PostPosted: Tue Nov 22, 2005 5:22 am
by Anna Mae
ree namuras wrote:(My younger sister and I have the wonderful ability to "suspend our belief". Or was it, "suspend our disbelief"? I can never remember.
I believe that "suspend our disbelief" would be the correct term.
I find that I get more easily wrapped up in books than I do in movies. You know how when you watch movies your eyes eventually tune out your surroundings? Every so often it's like my mind bumps me and all of a sudden all of those things are there again. The feeling is similar to sliding back very rapidly.
As for books, those are more real to me for some reason. Sometimes I even find myself praying for the people and situations in the books I am reading!
PostPosted: Tue Nov 22, 2005 5:54 am
by termyt
The "willing suspension of disbelief" is critical to enjoying any fiction, how I generally feel that "gettin wrapped up" goes bejond simple disbelief suspension. I've enjoyed many books, movies, and tv shows with out getting wrapped up in them, however, there are a few that I do loose myself in whenever a reread or watch them. I can read and watch them over and over again and I feel like I am a part of the story some how.

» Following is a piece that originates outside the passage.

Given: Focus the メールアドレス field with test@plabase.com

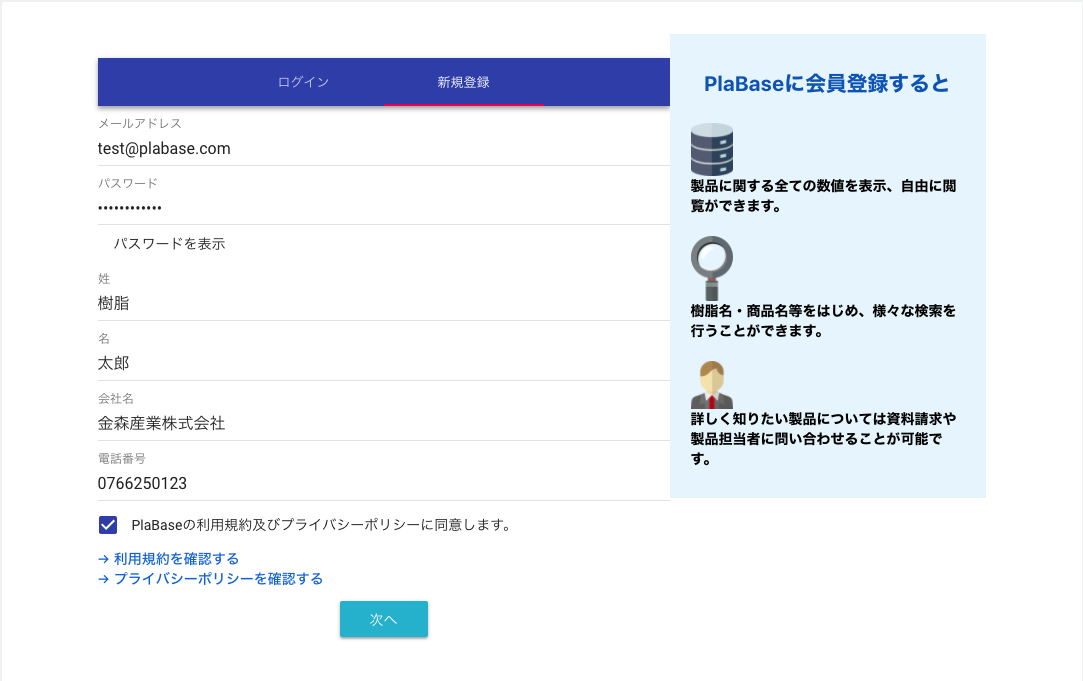Looking at the screenshot, I should pos(383,149).
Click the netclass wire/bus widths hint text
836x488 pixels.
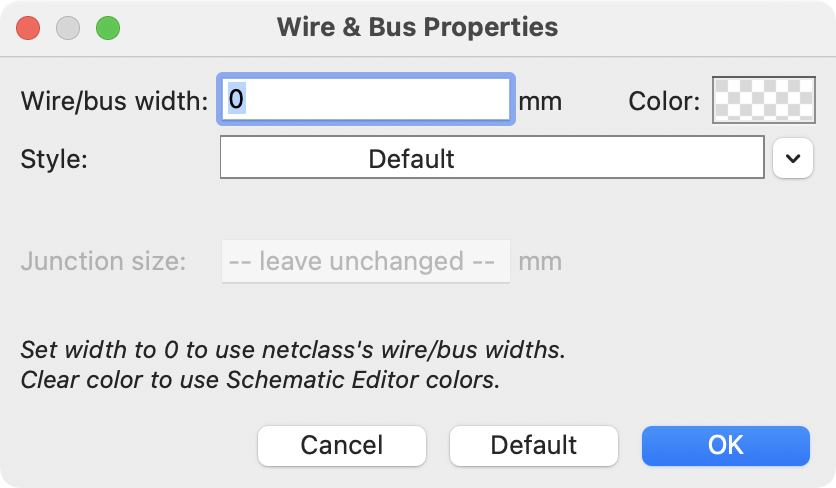pyautogui.click(x=292, y=350)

PostPosted: Tue Nov 22, 2005 1:04 pm
by mitsuki lover
Some tv series make you suspend disbelief more than others though.I mean it's
easier to believe Kagome travelling between the Modern Era and Japan's Feudal
Era via the well at her family's shrine than it is to believe that Xena lived
contemporaneously with Caesar AND King David.
PostPosted: Wed Nov 23, 2005 6:01 am
by Boink!
Isn't that the purpose of any story? Whether a book, movie, tv series, the writer wants to get you to invest yourself in it (emotionally, etc.). Otherwise, Boink! wouldn't watch or read it. And yes, Boink! is pretty focussed when watching movies. It's very hard to distract Boink!. Boink!'s mother is the same way. When she watches her Korean soap operas, Boink! could be firing a M60 machine gun next to her ear and she'd just turn up the volume.

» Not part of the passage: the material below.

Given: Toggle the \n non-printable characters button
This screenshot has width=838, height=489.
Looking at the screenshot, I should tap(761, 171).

PostPosted: Wed Nov 23, 2005 6:54 am
by Mikomi
There are times when I get so wrapped up in watching a movie or some anime that I don't hear whats going on around me. It takes a few times of calling my name to get my attention if what I'm watching is really good. I also find myself empathizing with characters. I'll cry when they cry or feel embarrassed for them when they get in awkward situations. I guess I'm just really sensitive or something.
PostPosted: Wed Nov 23, 2005 11:32 am
by ShiroiHikari
Amaya wrote:I also find myself empathizing with characters. I'll cry when they cry or feel embarrassed for them when they get in awkward situations. I guess I'm just really sensitive or something.
I know how this is. If the characters have a lot of depth and are well-executed, I really empathize with them and feel what they're feeling.
PostPosted: Wed Nov 23, 2005 1:14 pm
by mitsuki lover
I know I get wrapped up when I start dreaming of the characters.For example
I had a dream about Kagura yesterday.
PostPosted: Wed Nov 23, 2005 2:03 pm
by Wakarimashta!
Boink! wrote:Isn't that the purpose of any story? Whether a book, movie, tv series, the writer wants to get you to invest yourself in it (emotionally, etc.).
You'd be surprised at the people I know, who usually like to look at things with strings attached, especially with the stuff on TV. Especially with some of the older people I've met.